Collected data entries
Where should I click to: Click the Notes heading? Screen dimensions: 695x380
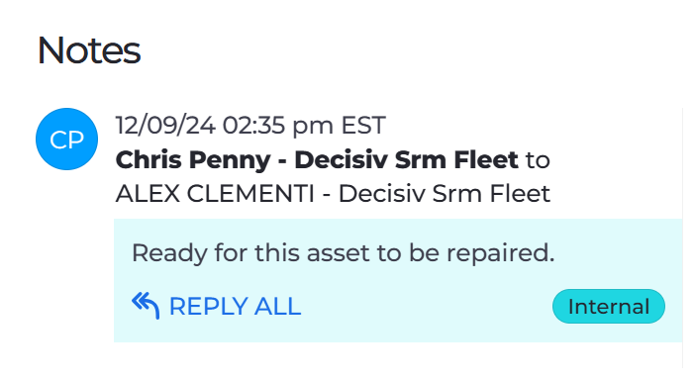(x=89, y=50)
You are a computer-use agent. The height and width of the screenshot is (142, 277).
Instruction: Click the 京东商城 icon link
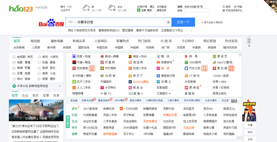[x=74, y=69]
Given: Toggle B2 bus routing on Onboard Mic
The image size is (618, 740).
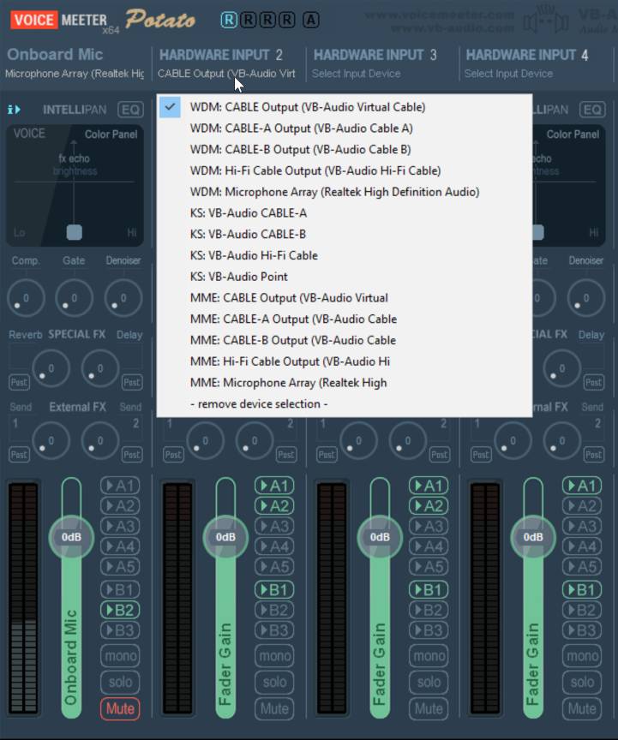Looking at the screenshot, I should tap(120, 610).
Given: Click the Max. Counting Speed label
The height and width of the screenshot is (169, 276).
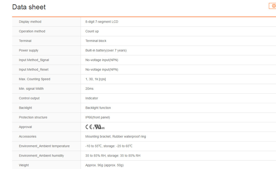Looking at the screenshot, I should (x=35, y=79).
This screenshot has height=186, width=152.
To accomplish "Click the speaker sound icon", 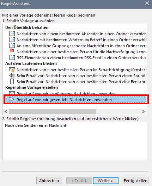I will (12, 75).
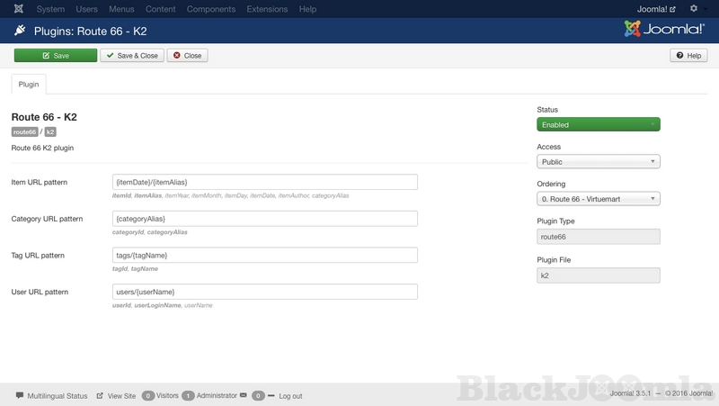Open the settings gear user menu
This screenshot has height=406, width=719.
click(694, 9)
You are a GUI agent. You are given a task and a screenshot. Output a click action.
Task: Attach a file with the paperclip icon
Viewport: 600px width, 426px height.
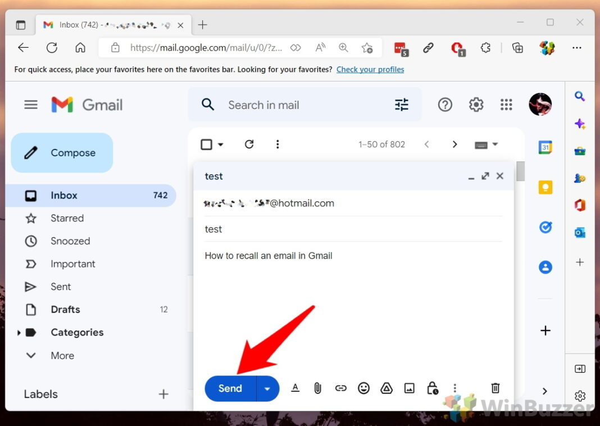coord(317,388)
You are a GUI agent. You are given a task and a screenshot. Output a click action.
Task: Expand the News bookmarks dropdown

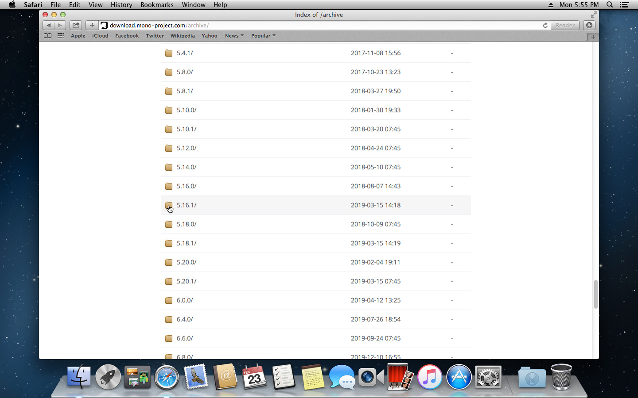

* * *

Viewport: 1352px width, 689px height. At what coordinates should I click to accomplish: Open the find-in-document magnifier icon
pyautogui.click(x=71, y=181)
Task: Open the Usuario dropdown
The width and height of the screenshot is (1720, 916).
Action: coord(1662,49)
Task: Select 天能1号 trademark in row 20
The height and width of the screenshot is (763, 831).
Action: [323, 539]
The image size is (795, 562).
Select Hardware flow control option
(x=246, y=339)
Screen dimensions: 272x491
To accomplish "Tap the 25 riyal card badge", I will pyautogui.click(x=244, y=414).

What the task requires:
Each line above that falls between the line with "Task: Attach a file with the paperclip icon" and the line with "Task: Expand the News bookmarks dropdown" should be printed exactly, together with those two lines, but the pictures should not.

Solution to this problem:
Task: Attach a file with the paperclip icon
Viewport: 600px width, 426px height.
coord(317,388)
You are a GUI agent. You are given a task and a screenshot. Output a click action.
Task: Expand the News bookmarks dropdown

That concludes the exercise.